You know certain things when you go into coaching. You know you will teach the sport, you know you will lead young men and women into competition and you know there will be the inevitable bumps in the road along the way. But there is one thing I never even considered would be one of the best benefits of coaching; the relationships. Especially in a small town like mine. I have had the joy of meeting, coaching and becoming friends with well over 500 young men and their families over the years. Sometimes I forget this, sometime I don’t appreciate that unexpected gift a coach is given by being allowed to do the things a coach does. Two wedding receptions this summer and seeing many many ex-players in attendance reminded me just how lucky we are/were to be a part of something so special.

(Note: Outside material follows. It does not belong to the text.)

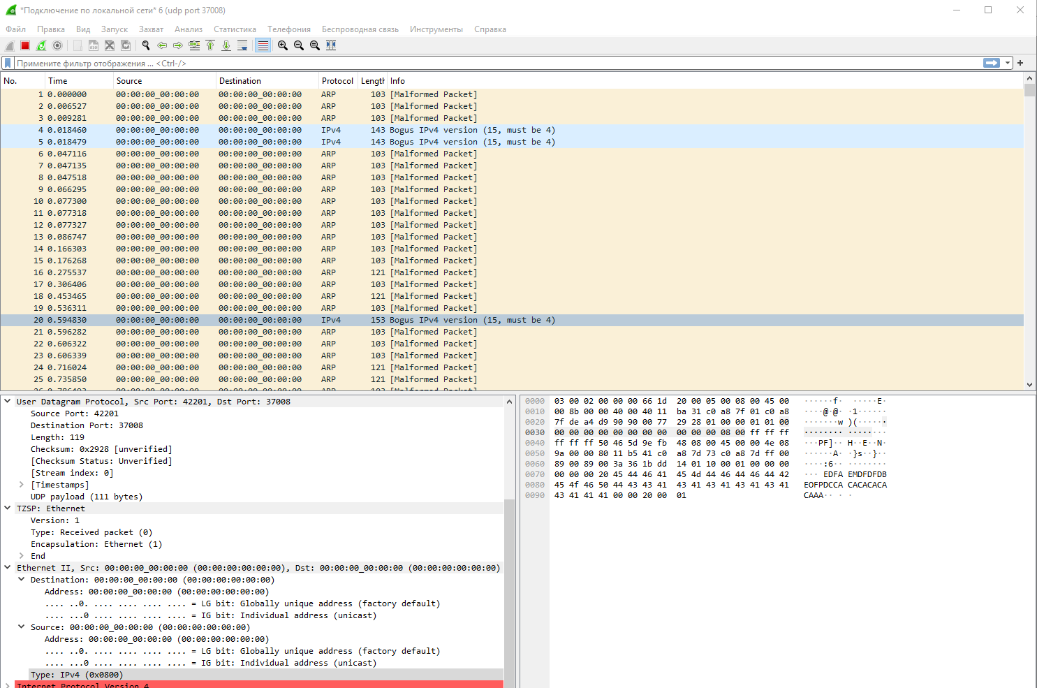Jump to the last packet
The width and height of the screenshot is (1037, 688).
click(226, 45)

It wasn’t always so special, though. I yelled at most of them on many occasions. I lost my temper with most of them at one time or the other. I lost sleep worrying about life decisions they made or were making. I drove them like dogs knowing they needed to get better. There were times they hated me. I know it. I could see it on their faces when I challenged them to improve. But, I also saw their joy when the light went on and they eventually noticed their improvement.

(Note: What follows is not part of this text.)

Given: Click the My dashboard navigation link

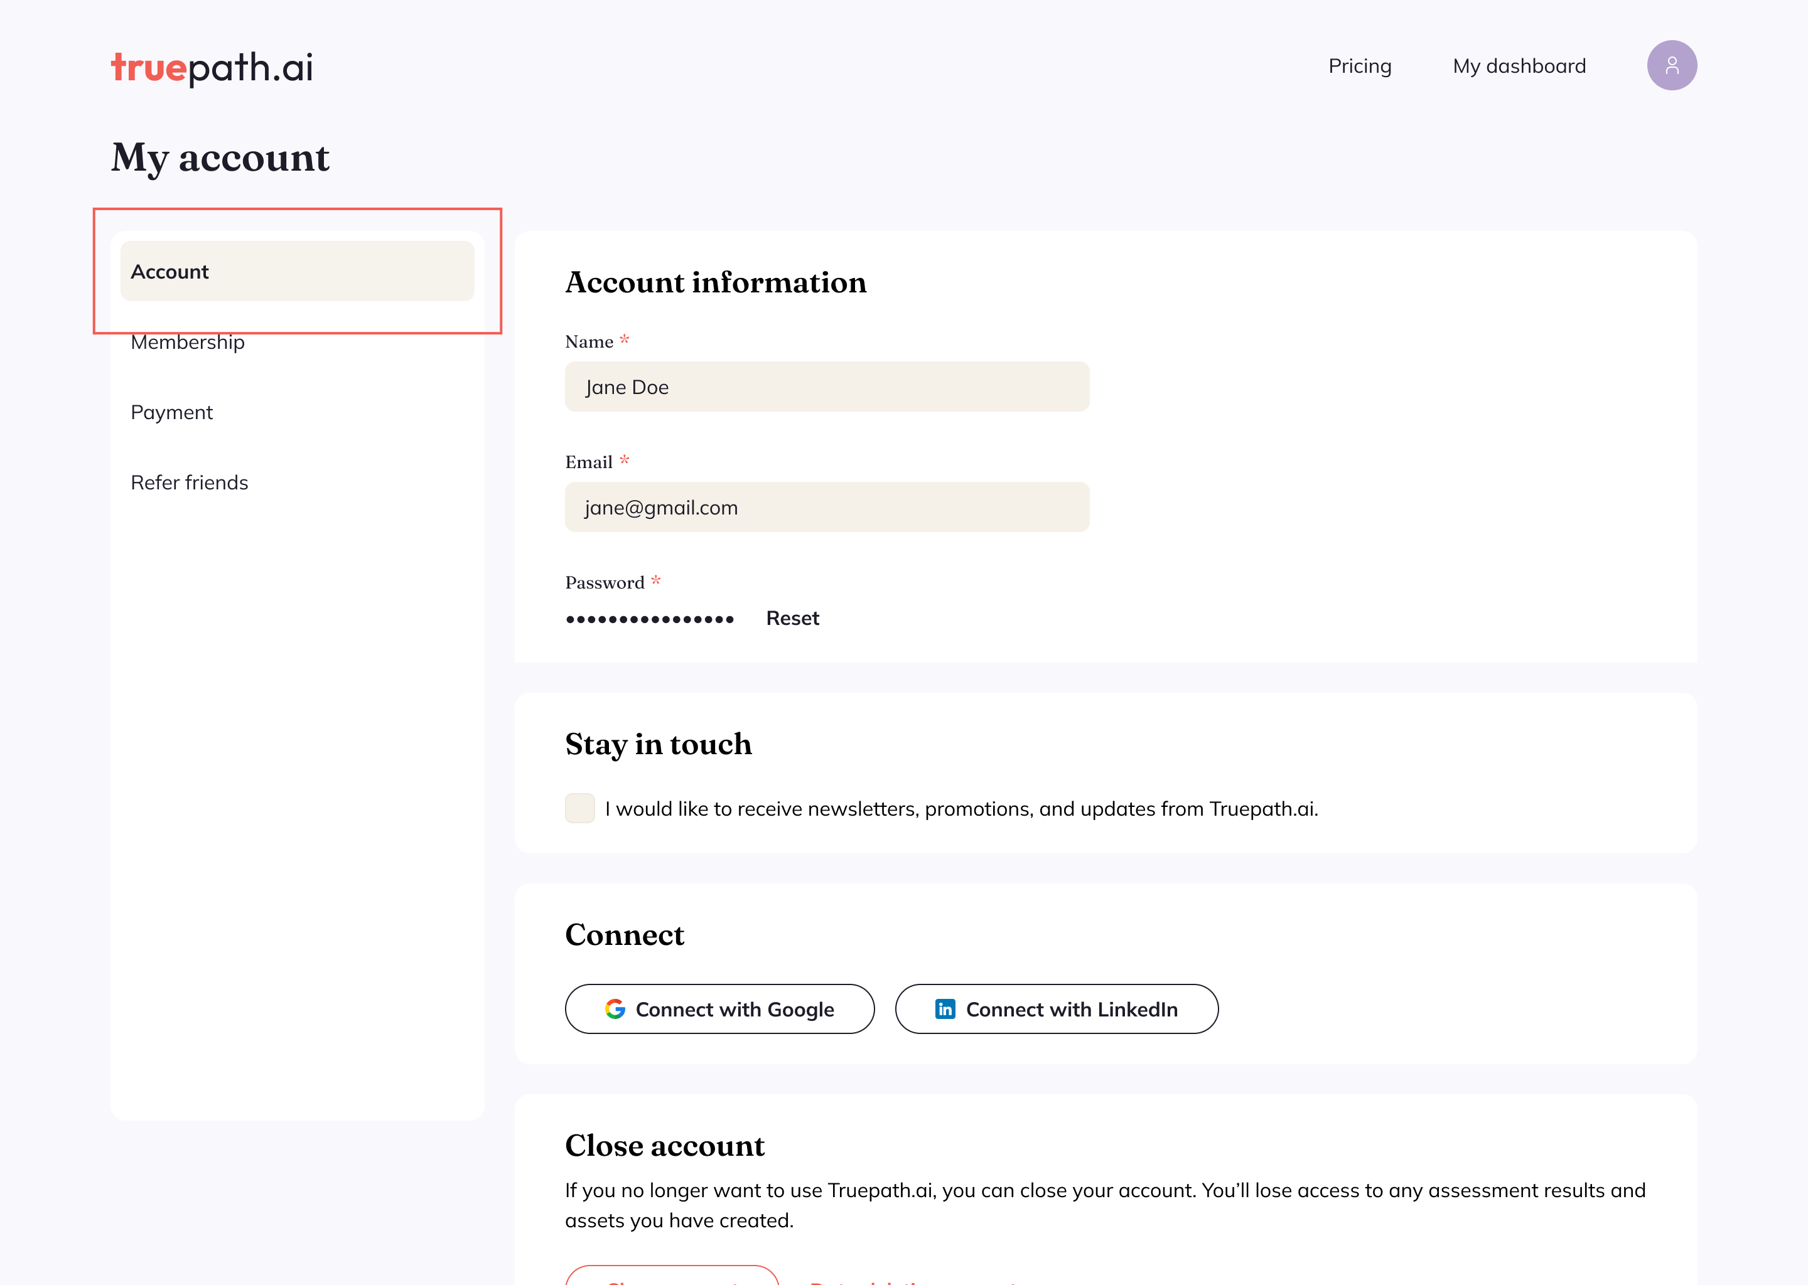Looking at the screenshot, I should (x=1518, y=65).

So, thanks boys! Thanks for all the practices, the proms, the road trips, the games, the dinners, the band and vocal concerts. Thanks for the graduation parties, the family functions, for TP-ing the house, for knocking on my front door wearing rubber masks and helping the Hays family move once upon a time ago. Above all, I especially thank you for all those intense summer mornings when, no matter how much you despised it, no matter how hot and miserable it was, you did all the crazy crap your idiot assistant coach asked you to do.